Trever McDonald: Watching the ITV News bulletin, I remember news Broadcaster, Trevor MacDonald being another key figure in my childhood years. His vocal quality had a distinctive, roundedness to it, and a highly recognizable vocal texture. He spoke eloquently with stern inflections, and his professional spoken voice stood out and sounded relatively familiar as a prominent Black British male figure within the mainstream media.

As a seven-year-old, I remember feeling quite drawn to a number of female vocalists such as Whitney Houston, Sade Adu, Tina Turner, Janet Jackson, Mariah Carey and Madonna, amongst others. All these key popular figures, besides being female, did represent something to me. The aforementioned singing voices bear significant contrasts in style, sound, register and tone with Whitney Houston’s powerful, gospel driven singing voice, to Sade’s aspirate, earthy, and dark nuanced tone and register. It is perhaps these various unique qualities and contrasts in vocal sounds that drew me in and influenced my younger self in an impactful way, particularly where my singing voice and vocal expression was concerned, and of course that appeal was coupled with their music.

I should highlight my tendency to cross-use between the terms tone and timbre interchangeably. Through a vocalist’s lens, they somewhat seem to be seen as one and the same.

I invite you to listen to the following voices of individuals involved in the historical struggle for recognition of their place, rights and identity in the UK, the USA and Africa.

Please listen to the ways in which the tone, the pace, the rhythm of their voices, as well as the content of their message, has an impact on you and is described.

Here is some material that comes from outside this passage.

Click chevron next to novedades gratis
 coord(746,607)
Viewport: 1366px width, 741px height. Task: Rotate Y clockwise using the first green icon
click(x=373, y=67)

For example, in my case, I visualise Nelson Mandela’s vocal colour as Brown. His diction/ phrasing/ vernacular/ dialect as South African/ Colonial RP/ English, eloquent, authoritative, direct, confident, assertive and bold. His quality of tone as rounded, lower register, grounded, resonant, moderately slow, but clear gradual and collected in spoken rhythmic pace.

In the following recording you will hear Winnie Mandela make a remark, where she states that ‘he has the type of voice you can’t say no to, when he asks you for a favour, he is in fact giving you a command in a very polite way’.

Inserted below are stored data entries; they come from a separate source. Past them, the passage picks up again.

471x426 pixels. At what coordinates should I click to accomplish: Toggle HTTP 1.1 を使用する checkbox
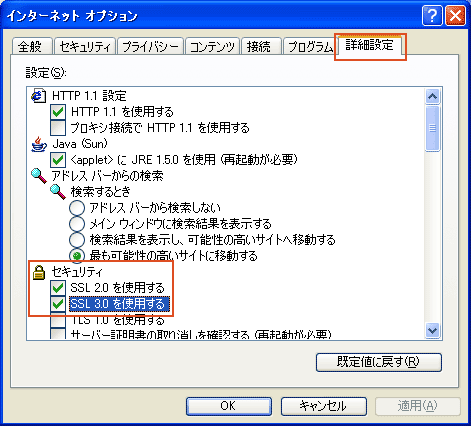[x=58, y=112]
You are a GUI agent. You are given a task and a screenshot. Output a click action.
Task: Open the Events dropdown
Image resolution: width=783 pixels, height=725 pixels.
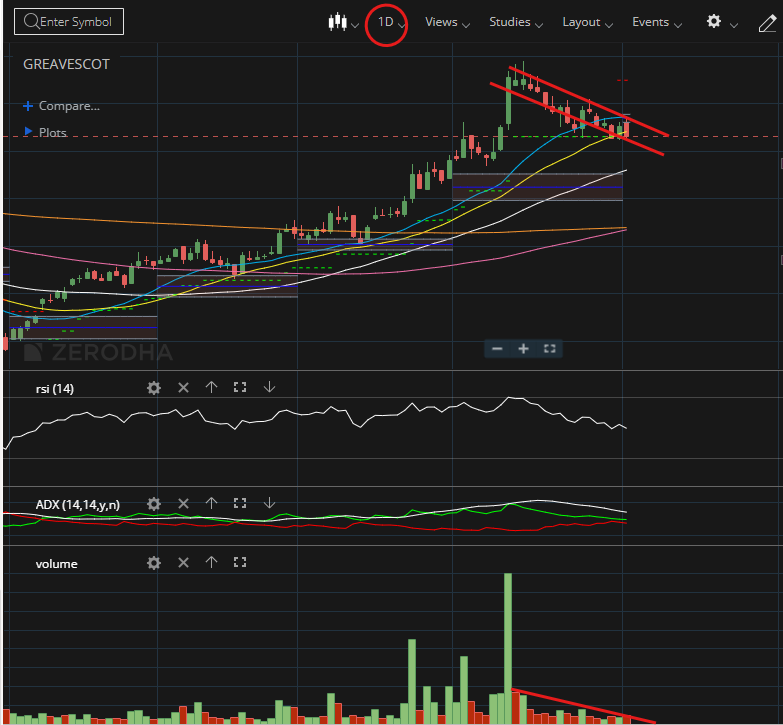click(x=657, y=22)
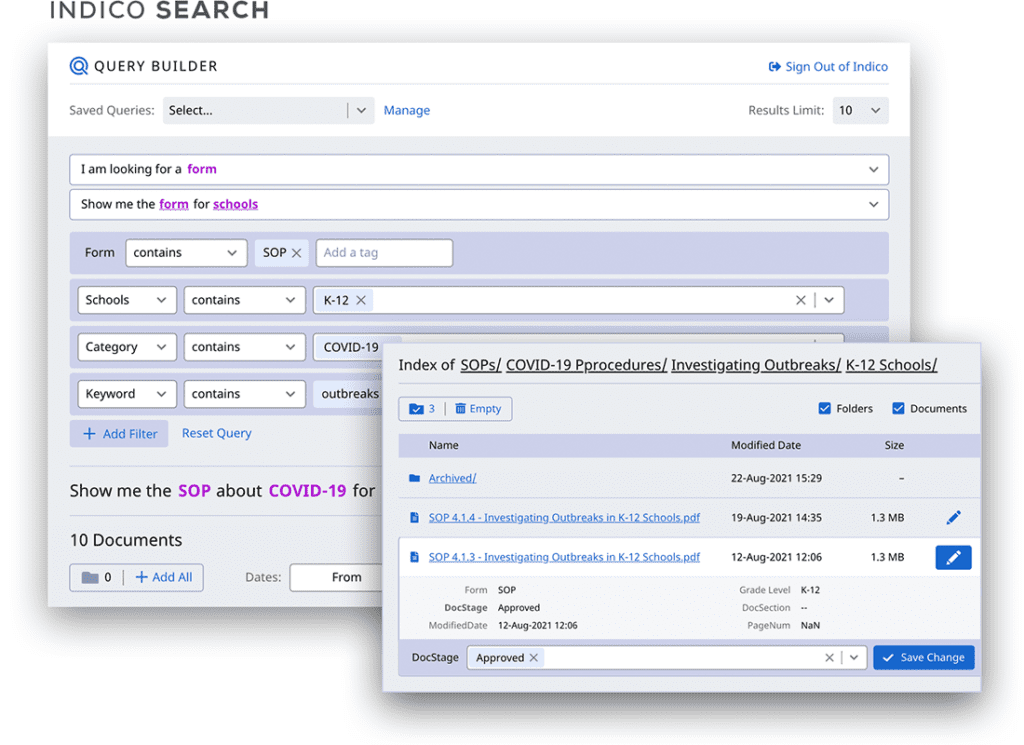Click the Add Filter button
1024x745 pixels.
coord(119,434)
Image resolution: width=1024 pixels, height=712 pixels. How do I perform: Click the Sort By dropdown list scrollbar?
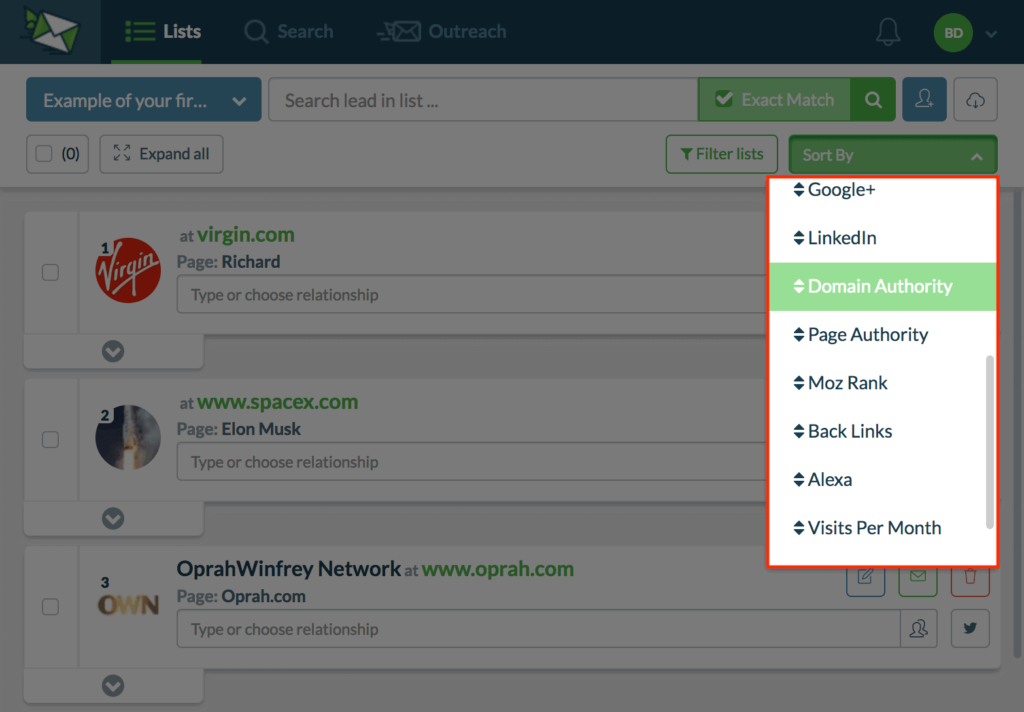[990, 440]
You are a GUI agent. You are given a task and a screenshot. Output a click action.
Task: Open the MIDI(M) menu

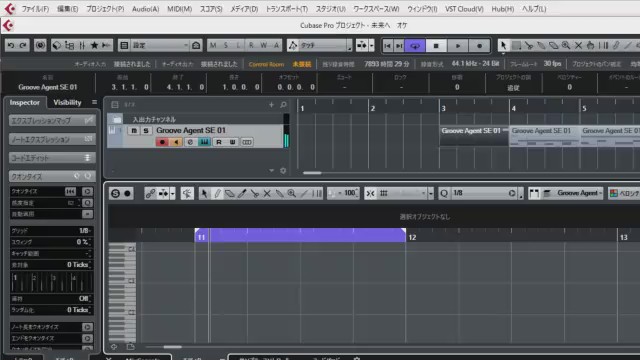180,9
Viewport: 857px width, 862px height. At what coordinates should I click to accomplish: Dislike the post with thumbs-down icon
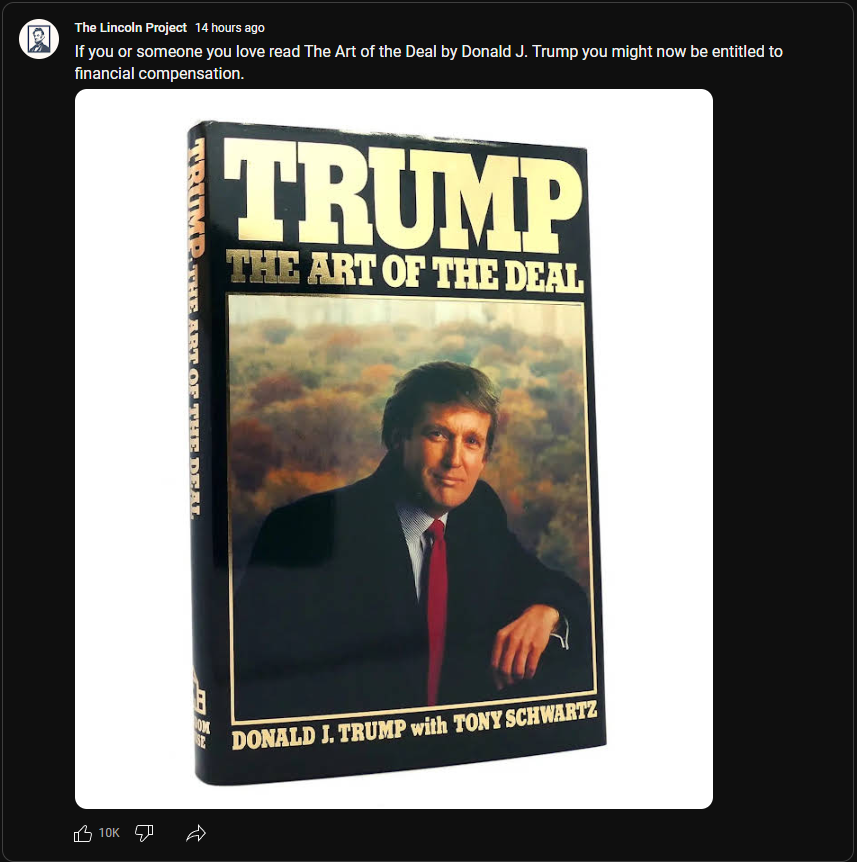pyautogui.click(x=144, y=833)
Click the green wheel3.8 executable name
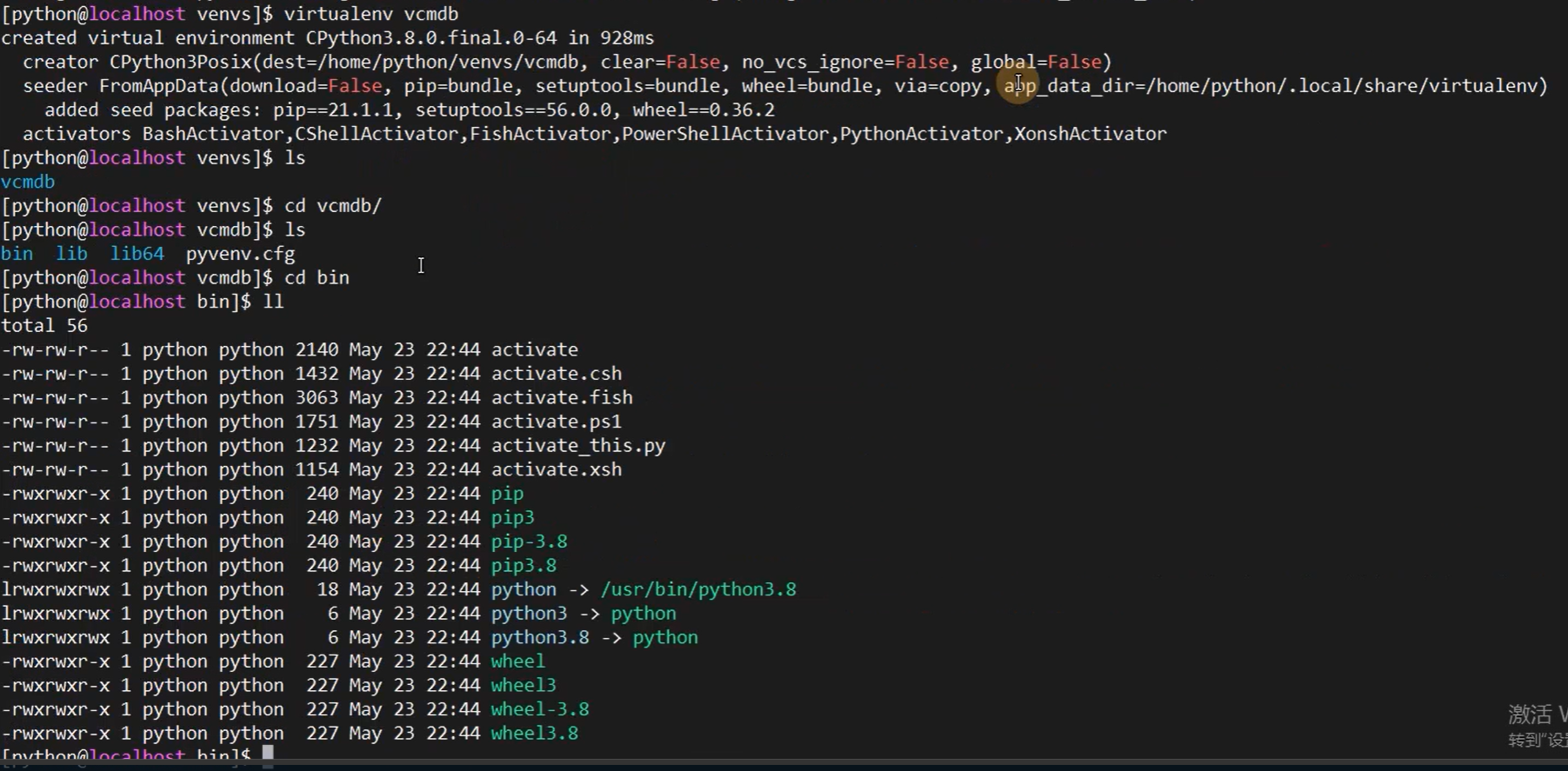Screen dimensions: 1568x771 click(x=534, y=734)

When I listen to Nelson Mandela speak, I often find it quite reminiscent of the sound of my grandmother’s voice. That may be for several reasons pertaining to the fact that they shared the same homeland in Southern Africa, where there is a certain way of speaking that kind of reflects authoritativeness.

[00:14:47 to 00:15:55] Winnie Mandela quote from documentary Mandela: Son of Africa, Father of a Nation (1996)

[00:15:55 to 00:17:09] Extract from Stina Dabrowski’s 1994 interview with Nelson Mandela

[00:17:10 to 00:18:31] Extract from Nelson Mandela’s ‘I am prepared to die’ speech

Deelee Dubé: Now you know more about the ways in which you listen to voice, particularly to identify any habits in your responses, please take time to listen and note your feelings about the speakers coming up in the following episode Five.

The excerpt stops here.